One attendee of the event asked Junczyk-Ziomecka how Solidarity is taught in Polish schools today.
“First of all, there are still leaders of Solidarity among us,” she replied. “They are witnesses, so they can talk about it, which is very much appreciated by the school system.
“This personal contact is always so important for the young generations, even if they believe we are from the Stone Age,” she added.
In addition, Junczyk-Ziomecka also commented on the current state of Poland’s economy.
“The prices are going up,” she said. “Two weeks ago, my mother told me in Warsaw that, ‘You know, we are buying sugar,’ and I said, ‘Mom, what do you need the sugar for?’ and she said, ‘Well, the price is going up, but they said that you can’t buy more than 10 kilos.’ So the generation before ours still remembers what happened – that the prices would go up so high.”

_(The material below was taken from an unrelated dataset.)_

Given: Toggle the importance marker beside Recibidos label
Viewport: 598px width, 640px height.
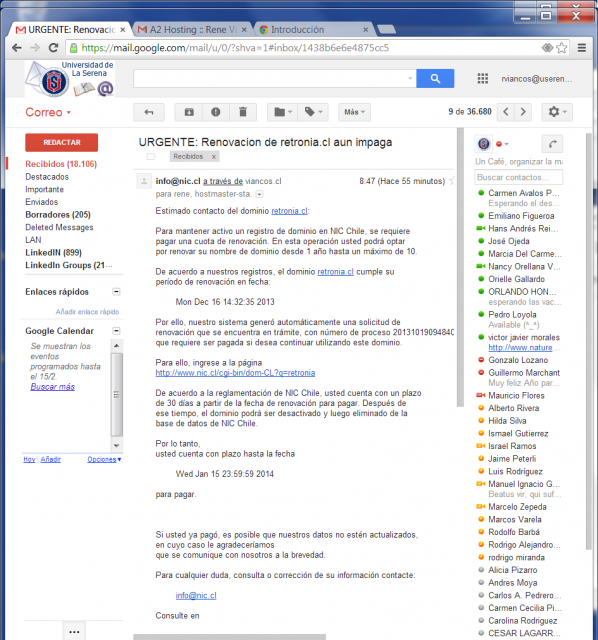Looking at the screenshot, I should point(151,156).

Junczyk-Ziomecka also spoke about the condition of the Euro – the most common form of currency in Europe – and Poland’s current stance on the monetary system.
“Who is in the better shape? Those who joined Euro or those who [didn’t]?” she asked. “So according to the economies, we are not in that bad [of a] situation because we are not with [the] Euro. But [the] situation goes in the direction that in a total account of the situation that all of the European countries will have the same currency, so we are thinking about in two years [joining] the Euro.”

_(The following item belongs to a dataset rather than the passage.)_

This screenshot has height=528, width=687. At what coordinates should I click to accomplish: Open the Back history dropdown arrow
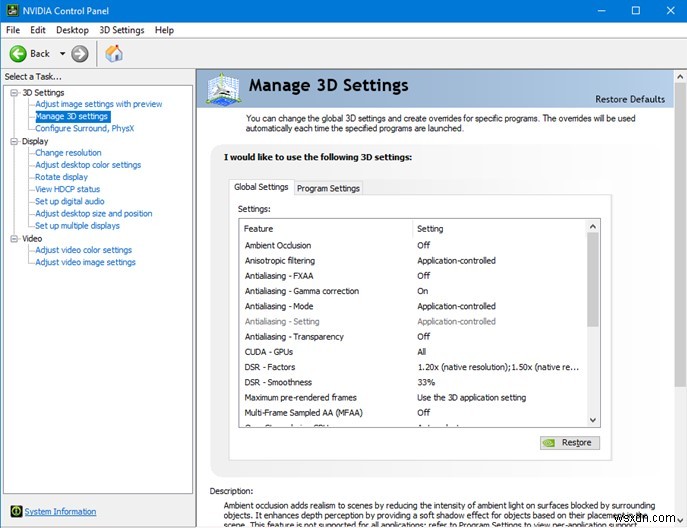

Additionally, when asked about Polish culture’s resistance to communism, Junczyk-Ziomecka noted, “Polish culture was always in good shape because Polish people are perfect masters to be against [communism] and to ride against something, against the government, against other people. There is so much poetry about it and so [many] novels about it and films about it… to be against and to fight, it’s wonderful.”
Junczyk-Ziomecka also spoke on the effects of Solidarity in Polish culture today.
“When the Solidarity won, when the communists collapsed, suddenly our writers, our Poles, had nothing to say,” she said. “What is there to say about the good news? For example, look now. Such a terrible crash, the plane crash that happened a year ago. There is only two movies made, and they are mostly propaganda, but there is not drama.”
In addition to Junczyk-Ziomecka, Dr. Robert Cox, the head of the W.E.B. DuBois Library’s special collections unit, spoke at the unveiling of the exhibit about what his department collects and why it chose to bring “Human Solidarity, Polish Solidarność” to UMass.
“We collect things related to the University here,” Cox said. “We collect materials relating to Western Massachusetts, and then we actually do have rich collections for Polish immigrant communities from the 1890s-forward here at UMass.”
Cox also said his unit wants to expand upon its collection of items about social change.
“When we talk about social change in special collections, we think about groups and people who try to change the world,” he said. “People who look around and see social injustice and try to correct it, or people who think of new ways to manage society for the better of all.
“When Bob and Galena [Rothstein] came to us a few years ago with a possibility of adding this massive Polish collection, it immediately struck me that this was square in the middle of our social change mission,” said Cox.
“The Solidarity collection still forms a critical core for the way we see our collections evolving,” Cox added. “We believe that as this becomes more and more distant in history, as the Solidarity movement moves back farther in time, we’re going to see more and more historical research into the movement, and more and more use of it for contemporary movements for social change as well.”
The Polish Solidarity exhibit will continue to be on display through May in W.E.B. DuBois Library’s learning commons.